Another milestone on the journey forward…

Over three years ago, we started on a journey -- to empower consumers with tools to help make better health decisions and drive better health outcomes. We believed that the simplest, easiest way to start was to give consumers their data in a secure and private way, and allow them to share it from provider to provider, keep it in one place over time, and learn about it in order to make better daily health decisions.  That simple idea was the beginning of HealthVault.

Back then, there were a lot of objections. Consumers don’t want their data. Consumers can’t understand their data. Their data might actually do them harm…blah…blah…blah…

But fortunately, things have shifted. Consumers have made it pretty clear that they want to be involved in their health – as evidenced by looking at social networking sites like PatientsLikeMe, the raw numbers of health Internet Searches, or research reports like The American Public on Health Care: The Missing Perspective , released by the CEG, Accenture and IOM:

· 78% of American favor giving doctors the ability to share access to their medical records if done with their permission.

· 66% said that they see the value in including their own information anonymously in a large database to help researchers.

And I’m happy to say for a number of reasons that consumer products like HealthVault and GoogleHealth continue to gain market traction.

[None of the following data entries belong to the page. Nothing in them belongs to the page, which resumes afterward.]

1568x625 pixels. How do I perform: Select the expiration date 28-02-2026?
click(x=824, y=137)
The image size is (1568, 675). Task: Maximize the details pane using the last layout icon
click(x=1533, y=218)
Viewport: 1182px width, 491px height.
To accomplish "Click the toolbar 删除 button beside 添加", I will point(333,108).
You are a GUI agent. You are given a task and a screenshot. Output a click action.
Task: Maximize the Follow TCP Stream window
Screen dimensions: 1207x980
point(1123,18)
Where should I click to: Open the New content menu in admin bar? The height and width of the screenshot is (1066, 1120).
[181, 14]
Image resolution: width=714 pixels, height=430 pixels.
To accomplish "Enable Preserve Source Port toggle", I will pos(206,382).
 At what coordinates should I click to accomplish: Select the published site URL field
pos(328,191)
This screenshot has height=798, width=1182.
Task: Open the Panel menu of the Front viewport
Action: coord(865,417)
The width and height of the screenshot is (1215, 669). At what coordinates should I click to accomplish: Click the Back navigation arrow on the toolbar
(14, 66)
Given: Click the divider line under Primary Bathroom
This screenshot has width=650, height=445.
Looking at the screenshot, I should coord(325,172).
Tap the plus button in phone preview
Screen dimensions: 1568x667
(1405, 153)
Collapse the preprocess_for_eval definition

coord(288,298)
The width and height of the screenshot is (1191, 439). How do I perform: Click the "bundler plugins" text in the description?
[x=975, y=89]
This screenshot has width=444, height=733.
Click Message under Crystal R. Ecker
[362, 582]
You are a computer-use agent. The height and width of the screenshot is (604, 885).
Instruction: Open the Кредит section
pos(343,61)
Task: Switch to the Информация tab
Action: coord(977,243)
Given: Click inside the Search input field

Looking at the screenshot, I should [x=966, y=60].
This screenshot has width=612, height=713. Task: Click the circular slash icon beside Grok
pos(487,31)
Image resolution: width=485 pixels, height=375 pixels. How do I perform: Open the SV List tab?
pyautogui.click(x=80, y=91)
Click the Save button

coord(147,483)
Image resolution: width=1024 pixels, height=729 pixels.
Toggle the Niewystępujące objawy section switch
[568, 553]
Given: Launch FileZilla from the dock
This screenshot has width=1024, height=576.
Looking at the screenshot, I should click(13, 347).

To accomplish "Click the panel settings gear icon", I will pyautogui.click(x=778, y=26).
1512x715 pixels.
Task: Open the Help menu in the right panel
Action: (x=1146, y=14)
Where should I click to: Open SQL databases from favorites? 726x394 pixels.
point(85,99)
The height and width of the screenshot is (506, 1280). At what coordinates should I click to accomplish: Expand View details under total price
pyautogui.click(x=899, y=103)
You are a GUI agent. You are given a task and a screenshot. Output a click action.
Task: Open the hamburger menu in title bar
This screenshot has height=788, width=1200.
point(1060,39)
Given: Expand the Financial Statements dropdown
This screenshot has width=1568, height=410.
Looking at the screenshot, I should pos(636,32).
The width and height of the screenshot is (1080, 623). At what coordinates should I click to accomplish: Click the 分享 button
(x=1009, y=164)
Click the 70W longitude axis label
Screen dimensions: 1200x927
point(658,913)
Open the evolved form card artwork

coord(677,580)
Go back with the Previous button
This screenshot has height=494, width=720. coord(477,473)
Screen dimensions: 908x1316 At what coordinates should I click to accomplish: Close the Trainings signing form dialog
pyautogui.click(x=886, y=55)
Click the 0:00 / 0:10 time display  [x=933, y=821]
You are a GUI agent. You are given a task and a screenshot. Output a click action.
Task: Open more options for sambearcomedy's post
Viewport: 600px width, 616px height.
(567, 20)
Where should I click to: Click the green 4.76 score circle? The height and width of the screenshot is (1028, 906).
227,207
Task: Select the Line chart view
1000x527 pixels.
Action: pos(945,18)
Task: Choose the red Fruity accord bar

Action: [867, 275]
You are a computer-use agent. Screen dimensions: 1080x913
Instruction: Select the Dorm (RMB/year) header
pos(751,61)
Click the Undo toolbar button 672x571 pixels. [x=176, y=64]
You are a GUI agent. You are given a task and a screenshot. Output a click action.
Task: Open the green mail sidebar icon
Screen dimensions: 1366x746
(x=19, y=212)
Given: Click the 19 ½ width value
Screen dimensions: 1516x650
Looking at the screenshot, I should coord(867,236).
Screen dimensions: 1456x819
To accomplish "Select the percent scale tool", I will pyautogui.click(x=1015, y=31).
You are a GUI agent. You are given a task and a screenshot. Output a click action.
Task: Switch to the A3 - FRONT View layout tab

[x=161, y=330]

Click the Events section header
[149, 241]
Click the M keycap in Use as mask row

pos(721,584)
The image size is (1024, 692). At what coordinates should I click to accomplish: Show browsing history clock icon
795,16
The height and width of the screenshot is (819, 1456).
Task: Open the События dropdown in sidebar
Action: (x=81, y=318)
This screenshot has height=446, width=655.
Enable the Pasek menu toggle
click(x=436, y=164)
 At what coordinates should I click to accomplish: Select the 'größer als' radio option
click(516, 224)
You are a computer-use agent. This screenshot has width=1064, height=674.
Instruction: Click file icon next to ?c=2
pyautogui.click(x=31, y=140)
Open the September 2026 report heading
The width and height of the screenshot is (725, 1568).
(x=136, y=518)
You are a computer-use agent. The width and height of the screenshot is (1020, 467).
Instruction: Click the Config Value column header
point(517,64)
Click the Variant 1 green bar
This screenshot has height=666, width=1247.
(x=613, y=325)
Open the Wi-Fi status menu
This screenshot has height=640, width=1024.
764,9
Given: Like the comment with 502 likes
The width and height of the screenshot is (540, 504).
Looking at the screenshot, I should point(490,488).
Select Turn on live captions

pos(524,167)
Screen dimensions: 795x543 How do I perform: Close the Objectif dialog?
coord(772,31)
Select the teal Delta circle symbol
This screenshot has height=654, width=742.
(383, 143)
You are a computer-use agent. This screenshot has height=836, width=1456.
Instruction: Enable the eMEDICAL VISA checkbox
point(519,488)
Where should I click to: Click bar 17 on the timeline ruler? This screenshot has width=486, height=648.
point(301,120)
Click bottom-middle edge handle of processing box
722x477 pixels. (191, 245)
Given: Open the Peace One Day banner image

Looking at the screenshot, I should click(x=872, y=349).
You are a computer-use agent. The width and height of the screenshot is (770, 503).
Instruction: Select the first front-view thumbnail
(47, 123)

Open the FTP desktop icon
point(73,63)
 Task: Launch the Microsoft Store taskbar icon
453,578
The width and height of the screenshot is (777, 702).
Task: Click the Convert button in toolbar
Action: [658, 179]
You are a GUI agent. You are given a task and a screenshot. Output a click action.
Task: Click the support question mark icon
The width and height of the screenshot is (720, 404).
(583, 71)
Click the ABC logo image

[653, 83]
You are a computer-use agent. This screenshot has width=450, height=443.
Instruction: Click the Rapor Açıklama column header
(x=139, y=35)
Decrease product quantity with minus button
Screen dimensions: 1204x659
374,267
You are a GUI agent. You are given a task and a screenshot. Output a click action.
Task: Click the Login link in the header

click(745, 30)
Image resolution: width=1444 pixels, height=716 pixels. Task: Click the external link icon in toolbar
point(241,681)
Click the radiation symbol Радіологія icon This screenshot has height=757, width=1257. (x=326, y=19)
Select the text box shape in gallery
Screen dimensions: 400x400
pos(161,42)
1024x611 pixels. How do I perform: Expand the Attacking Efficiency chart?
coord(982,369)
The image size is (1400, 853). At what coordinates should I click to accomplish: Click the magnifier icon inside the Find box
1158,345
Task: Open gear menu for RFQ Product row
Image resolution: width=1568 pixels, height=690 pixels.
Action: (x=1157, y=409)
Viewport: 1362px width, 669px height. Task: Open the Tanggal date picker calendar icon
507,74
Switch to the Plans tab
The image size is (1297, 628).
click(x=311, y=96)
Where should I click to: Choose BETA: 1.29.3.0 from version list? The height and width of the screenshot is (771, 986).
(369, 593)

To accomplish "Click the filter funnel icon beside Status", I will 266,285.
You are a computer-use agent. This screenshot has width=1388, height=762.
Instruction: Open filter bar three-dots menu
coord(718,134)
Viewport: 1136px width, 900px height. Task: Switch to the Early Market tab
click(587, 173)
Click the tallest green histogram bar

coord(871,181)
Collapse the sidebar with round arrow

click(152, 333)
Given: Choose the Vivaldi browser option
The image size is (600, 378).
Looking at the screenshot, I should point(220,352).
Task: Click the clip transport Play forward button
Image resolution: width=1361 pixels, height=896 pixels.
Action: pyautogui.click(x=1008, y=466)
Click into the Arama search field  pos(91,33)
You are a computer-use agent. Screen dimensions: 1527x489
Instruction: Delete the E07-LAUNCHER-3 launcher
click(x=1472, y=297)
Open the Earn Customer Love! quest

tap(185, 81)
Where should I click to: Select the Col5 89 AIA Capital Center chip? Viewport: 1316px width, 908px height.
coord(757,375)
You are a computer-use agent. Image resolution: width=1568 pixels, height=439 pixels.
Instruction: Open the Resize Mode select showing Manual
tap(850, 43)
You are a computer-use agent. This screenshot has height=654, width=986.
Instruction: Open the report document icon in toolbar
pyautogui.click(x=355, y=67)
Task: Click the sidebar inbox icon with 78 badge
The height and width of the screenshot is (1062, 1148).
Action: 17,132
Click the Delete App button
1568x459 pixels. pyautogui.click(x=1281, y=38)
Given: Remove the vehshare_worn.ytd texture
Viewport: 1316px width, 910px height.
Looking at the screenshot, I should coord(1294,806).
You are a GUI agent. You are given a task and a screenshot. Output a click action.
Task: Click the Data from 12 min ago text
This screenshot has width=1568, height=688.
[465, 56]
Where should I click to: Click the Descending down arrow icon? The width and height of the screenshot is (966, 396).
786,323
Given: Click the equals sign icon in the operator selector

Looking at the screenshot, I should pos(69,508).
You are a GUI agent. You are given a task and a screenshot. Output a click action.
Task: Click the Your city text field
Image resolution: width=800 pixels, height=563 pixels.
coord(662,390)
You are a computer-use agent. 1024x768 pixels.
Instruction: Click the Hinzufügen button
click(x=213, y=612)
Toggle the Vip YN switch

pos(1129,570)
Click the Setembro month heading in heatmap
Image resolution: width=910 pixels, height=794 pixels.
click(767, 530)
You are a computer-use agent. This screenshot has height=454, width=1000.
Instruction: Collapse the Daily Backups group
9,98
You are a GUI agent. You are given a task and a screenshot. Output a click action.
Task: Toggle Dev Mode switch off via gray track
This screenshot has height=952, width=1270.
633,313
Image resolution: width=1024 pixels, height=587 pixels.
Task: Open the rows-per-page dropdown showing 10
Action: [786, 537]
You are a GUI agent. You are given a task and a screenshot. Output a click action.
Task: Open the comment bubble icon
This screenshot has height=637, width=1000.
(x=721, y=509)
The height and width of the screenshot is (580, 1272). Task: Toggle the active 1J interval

Today marks another milestone – the first Industry-wide initiative to establish a “Declaration of Health Data rights” to support patients’ rights to access and share their own health information – https://healthdatarights.org will go live tonight, along with blog posts and endorsements from thought leaders and organizations across the country.

While we’re making change, and it's great to see so many organizations and thought leaders coming together, it’s important that we not stop here…that we continue to move forward—specifically by ensuring that consumer access to their data is included in the definition of “meaningful use.” While I’m optimistic about what I see -- what’s been laid out seems to focus on driving real outcomes improvement in the health care system -- we will not be successful without further refinements. Consumers cannot just be given access to data in static form, but must be provided with an electronic copy of their data so they can easily share it, use it, add to it -- creating a lifelong health data asset. In the end, consumers are the ones accountable for their own health.